Ever since this started, I've wondered at these, to my untrained mind, unrealistically low death estimates. If 70% or more of the population is infected, and the mortality rate is... what? In Italy and Spain, where health care was overwhelmed, about 8%. This would imply, to me, a layman, 18 million dead. I hope I'm very wrong, but the estimates of 100,000 to 240,000 dead seem like wishful thinking to me.
Save for... 70% of the population is not infected.
That means about 98 million may have the bug.
Change that 5% and that roughly a 16 million change for
better or worse.
Fact, Diamond Princess Cruse ship had about 5000 occupants
the Captain when they saw a bug spreading imposed quarantine
to quarters. result was 73% managed to NOT get the bug, the
crew who isolated less were more significantly impacted.
Of the testing done here in the USA about 26% are positive.
However there is more testing is hot spot areas than sparse
or those not yet infected. That is with about 8 million
tested. With 328 million people here 26% of that means
about 8.5 million infected (minimum likely). So about
4% of those get acute respiratory illness from it and die.
that 340,000!
If the death rate is 3% its 255,000.
If the death rate is 5% its 424,000.
Only takes a .1% change to make thousands of lives continue or end.

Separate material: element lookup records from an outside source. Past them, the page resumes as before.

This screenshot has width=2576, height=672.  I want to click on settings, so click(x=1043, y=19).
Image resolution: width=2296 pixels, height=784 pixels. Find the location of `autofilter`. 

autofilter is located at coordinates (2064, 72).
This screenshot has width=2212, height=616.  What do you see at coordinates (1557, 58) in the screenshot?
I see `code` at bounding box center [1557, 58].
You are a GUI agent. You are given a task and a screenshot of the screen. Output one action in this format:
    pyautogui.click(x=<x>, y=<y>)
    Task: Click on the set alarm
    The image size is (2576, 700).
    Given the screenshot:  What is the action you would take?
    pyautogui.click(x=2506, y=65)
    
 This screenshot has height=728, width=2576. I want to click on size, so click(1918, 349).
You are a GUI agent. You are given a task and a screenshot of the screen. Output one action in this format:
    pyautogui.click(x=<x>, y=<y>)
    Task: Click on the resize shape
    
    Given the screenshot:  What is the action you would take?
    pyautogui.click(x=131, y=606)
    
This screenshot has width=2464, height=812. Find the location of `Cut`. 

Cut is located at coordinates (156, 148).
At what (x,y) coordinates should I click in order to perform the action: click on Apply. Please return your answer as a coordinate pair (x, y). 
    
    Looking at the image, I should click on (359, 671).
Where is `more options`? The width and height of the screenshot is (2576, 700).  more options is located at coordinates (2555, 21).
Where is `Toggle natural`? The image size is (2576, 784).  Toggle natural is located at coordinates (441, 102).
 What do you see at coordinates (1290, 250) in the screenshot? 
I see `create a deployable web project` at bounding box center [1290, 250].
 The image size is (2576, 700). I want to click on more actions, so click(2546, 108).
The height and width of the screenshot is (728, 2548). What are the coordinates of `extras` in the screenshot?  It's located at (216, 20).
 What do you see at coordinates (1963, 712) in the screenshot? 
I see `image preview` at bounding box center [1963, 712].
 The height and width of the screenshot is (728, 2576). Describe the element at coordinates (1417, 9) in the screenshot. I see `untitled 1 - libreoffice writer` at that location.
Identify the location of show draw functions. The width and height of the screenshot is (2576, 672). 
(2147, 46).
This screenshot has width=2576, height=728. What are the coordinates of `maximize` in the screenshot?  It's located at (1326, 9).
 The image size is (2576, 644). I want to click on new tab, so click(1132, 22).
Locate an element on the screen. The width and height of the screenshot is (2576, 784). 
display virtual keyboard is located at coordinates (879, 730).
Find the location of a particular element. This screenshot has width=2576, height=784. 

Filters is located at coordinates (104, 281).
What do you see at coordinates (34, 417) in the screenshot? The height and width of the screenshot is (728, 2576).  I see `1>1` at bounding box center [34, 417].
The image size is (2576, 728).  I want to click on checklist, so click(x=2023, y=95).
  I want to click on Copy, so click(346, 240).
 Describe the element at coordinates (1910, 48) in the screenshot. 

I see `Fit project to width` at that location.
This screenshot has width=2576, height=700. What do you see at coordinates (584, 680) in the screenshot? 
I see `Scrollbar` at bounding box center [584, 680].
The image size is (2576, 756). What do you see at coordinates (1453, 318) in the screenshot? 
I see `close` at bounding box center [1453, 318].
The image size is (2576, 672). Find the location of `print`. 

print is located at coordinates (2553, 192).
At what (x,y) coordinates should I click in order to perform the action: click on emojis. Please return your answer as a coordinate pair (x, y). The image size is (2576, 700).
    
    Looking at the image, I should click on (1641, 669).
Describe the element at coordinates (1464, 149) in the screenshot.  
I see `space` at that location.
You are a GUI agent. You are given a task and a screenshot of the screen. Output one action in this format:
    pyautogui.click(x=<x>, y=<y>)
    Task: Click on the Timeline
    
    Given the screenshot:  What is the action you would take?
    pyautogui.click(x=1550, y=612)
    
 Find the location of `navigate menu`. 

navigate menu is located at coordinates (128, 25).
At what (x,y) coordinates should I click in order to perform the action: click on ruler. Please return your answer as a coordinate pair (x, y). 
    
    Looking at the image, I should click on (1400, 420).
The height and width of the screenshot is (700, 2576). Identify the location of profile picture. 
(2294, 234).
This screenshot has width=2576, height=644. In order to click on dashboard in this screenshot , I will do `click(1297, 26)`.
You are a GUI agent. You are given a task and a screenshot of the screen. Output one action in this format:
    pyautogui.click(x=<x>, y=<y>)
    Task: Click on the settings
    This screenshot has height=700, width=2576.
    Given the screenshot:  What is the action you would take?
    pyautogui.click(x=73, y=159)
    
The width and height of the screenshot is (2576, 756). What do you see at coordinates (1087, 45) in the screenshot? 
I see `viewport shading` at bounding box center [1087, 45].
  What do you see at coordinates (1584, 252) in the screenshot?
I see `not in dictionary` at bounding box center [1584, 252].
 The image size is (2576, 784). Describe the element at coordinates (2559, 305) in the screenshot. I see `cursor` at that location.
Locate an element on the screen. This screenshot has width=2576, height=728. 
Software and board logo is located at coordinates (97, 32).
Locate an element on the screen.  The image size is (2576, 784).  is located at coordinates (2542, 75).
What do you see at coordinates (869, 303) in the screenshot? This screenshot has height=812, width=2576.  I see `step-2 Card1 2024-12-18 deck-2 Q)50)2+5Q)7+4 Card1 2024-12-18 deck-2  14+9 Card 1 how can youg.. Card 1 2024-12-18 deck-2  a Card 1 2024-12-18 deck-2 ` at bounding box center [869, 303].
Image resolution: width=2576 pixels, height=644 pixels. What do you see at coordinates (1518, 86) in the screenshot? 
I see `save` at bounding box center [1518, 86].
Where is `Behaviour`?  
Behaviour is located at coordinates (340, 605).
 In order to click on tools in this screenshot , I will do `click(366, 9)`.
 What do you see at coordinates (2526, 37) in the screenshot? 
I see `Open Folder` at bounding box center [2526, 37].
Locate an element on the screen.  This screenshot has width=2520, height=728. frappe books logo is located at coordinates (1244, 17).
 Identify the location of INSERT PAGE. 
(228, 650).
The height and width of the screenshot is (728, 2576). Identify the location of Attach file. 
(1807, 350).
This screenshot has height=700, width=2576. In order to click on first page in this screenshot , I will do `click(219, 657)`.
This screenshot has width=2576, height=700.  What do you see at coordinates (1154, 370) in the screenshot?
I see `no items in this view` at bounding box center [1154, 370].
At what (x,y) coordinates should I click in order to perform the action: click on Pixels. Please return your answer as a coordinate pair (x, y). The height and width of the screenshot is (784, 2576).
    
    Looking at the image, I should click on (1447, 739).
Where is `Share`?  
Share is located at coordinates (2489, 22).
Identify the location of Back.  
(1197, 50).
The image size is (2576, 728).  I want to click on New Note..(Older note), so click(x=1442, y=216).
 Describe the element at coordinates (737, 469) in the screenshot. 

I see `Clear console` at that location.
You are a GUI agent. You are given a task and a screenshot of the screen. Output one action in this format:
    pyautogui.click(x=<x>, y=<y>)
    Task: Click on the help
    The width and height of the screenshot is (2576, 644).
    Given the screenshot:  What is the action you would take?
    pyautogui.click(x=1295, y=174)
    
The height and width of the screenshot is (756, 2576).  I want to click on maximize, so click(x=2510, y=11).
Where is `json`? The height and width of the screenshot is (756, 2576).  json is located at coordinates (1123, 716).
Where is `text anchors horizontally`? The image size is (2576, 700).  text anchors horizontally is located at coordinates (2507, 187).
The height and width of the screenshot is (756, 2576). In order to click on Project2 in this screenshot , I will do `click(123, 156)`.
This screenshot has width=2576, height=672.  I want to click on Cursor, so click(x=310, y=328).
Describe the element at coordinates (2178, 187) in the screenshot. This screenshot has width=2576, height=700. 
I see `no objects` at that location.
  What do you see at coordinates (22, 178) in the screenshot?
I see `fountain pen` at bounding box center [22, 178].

That's not even trying to get fine grained with the math or even
fancy.
So avoidance does work. It doesn't sneak into your room and bite ya.
It also means even a small change in isolation and quarantine to
more or less can have a significant change in those numbers.
Also USA is not uniform population. NYC is 28,000 per square mile
some of the other big cites like Chicago is far less, LA less dense.
Density counts! More people in NYC take the subway than some
cities contain. If you in the middle of no and where with a
population of 5 per square miles your also less likely to get
the bug until you got to big city and pick up your cousin that
flew in from the east.
Bottom line is physical distance. Sanitation/handwash. Limit
population movement to what is needed. The latter is what
spread it so well. It was in Washington and Italy then NY,
why, NY regional has Newark, Laguardia, and Kennedy all
large international airports serving all. If it was to
arrive it was a hub like that to bring it in. Now look
at the infection map for early March. See the hot spots,
not here is a list, San Francisco, LAX, Seatac, Chicago,
LasVagas, Miamai, Atlanta..... coincidence, no it is not.
Eck!
Eck!, don’t forget the hotspots in meatpacking and other close contact facilities. Look where the newest hotspots are...Utah (essential business and a giant birthday party), South Dakota (meatpacking), Georgia (ditto), Nebraska (ditto), et al.
CP,
That's later. After the bug migrated with friends to those areas.
Note the time delay. How did it get to some areas like that?
Early March, it was around or near the big time airports.
With this bug and slow testing we have to look at events in
time chunks of about a week. We have a mass rally a week
later look at the numbers, two weeks to confirm them. By
then its too late. one person is now 50 or more.
Eck!
The first cases have made it into these hills, so we're gonna be extra careful now.